Prismatic Reflection

       Here I am faced with a blank page once more. It’s not easy finding new things to write about ‘the Prisoner.’ Everything I could think of seemed to have been written to death over the years and decades. And yet what is seen to be considered “old hat” by life time fans, will be new and exciting to people who have only just discovered ‘the Prisoner,’ or are relatively new to the series.
    And so you think you know ‘the Prisoner’ inside out. You’ve arrived at an understanding of the series which may not suit everyone, but which suits you. Well to be perfectly honest that’s just the way I felt, until I began to discuss ‘the Prisoner’ with people like Jana Muller, who herself is relatively new to the series. Jana has proved to me that seeing ‘the Prisoner’ through fresh eyes, one can arrive at completely new ideas. I recall discussing the Prisoner as being Everyman, and the butler as representing the “little man” in society. And yet “Everyman” can include the butler. Both Everyman and the “little man” act very differently from one another. How strange it is that Everyman and the “little man” took to each other as they did in ‘Fall Out.’ No.6 accepts the butler without question, whilst the butler, seeing which side his bread is buttered, simply changes his allegiance. There appears to be an unspoken mutuality between them.
    The idea was put to me that had Rover MK1 survived, that the driver could have been the butler, being small enough to fit inside the dome of that ungainly vehicle. More, “it is suggested of Everyman, that everyone is Number 1, and the driving force behind Rover, it might indeed be the little man.”
   And what about No.1 and No.6 being one and the same person. The following was put to me. That
No.1 and No.6, being the same person, nothing would happen if No.6 and No.1 changed places had No.6 accepted the offer of ultimate power. Everything in the Village would have stayed the same!  It has been suggested that No.1 and No.6 are one and the same person, or rather the two alter egos of the same person. The one is dedicated to the Village and wants to suppress people, while 6 wants the people to be free. It could be said that No.6 is the conscience of the Village, a conscience which tempers the actions of No.1.
    As to the question of No.1 and No.6 to be able to leave the Village, might not both of them have to be defeated at one and the same time, seeing as one is the alter ego of the other? If No. 6 and No.1 are the same person, then the struggle between No.6 and No.1 is a fight between two aspects of one person. A struggle against themselves, but one of them has to be defeated. On the other hand this thought, that Number 1 and Number 6 would have to be defeated in order to be able to leave the Village. This means Number 6 was defeated, in the end, otherwise he would not have been able to leave the Village. And maybe he was, seeing him returning to the beginning.... But somehow I don't think that Number 6 was really defeated, although he remained prisoner, because for me this would mean that he had accepted imprisonment, or ultimate power, but he refused both, till the end, at all costs.

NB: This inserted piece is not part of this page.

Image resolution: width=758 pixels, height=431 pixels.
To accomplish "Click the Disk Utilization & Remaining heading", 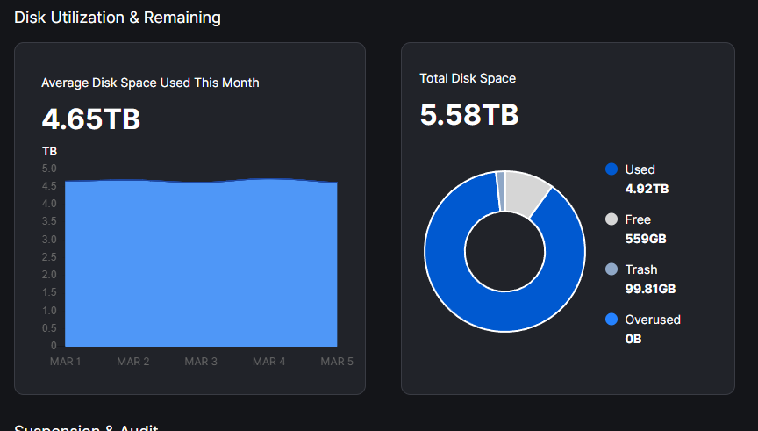I will pyautogui.click(x=118, y=18).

   As for the Butler, well, he escaped and he might as well have been just like Number 6. If he really is meant to represent the little man, why not? If Everyman is No.1 does that not include the butler as well? But that's a very allegorical interpretation. I wouldn't take the door opening electronically and automatically as doors do in the Village, in itself as a clue that the Butler is No.1. The house in Buckingham Place has always been number one, and nothing to do with No.1 in the Village. However the scene shows that the Prisoner had not left the Village at all, that he didn't escape. For the Butler this could also mean that he just entered his new prison cell.
   It is thanks to Jana Muller for being the inspiration behind this article. And I do not lay claim to some of the ideas and interpretations it contains, but such are the thoughts, ideas, interpretations, and theories which can be brought to the discussion table by new fans of ‘the Prisoner’ series. Indeed I enjoy discussing ‘the Prisoner’ with a wide range of aficionados of the series.    

Be seeing you.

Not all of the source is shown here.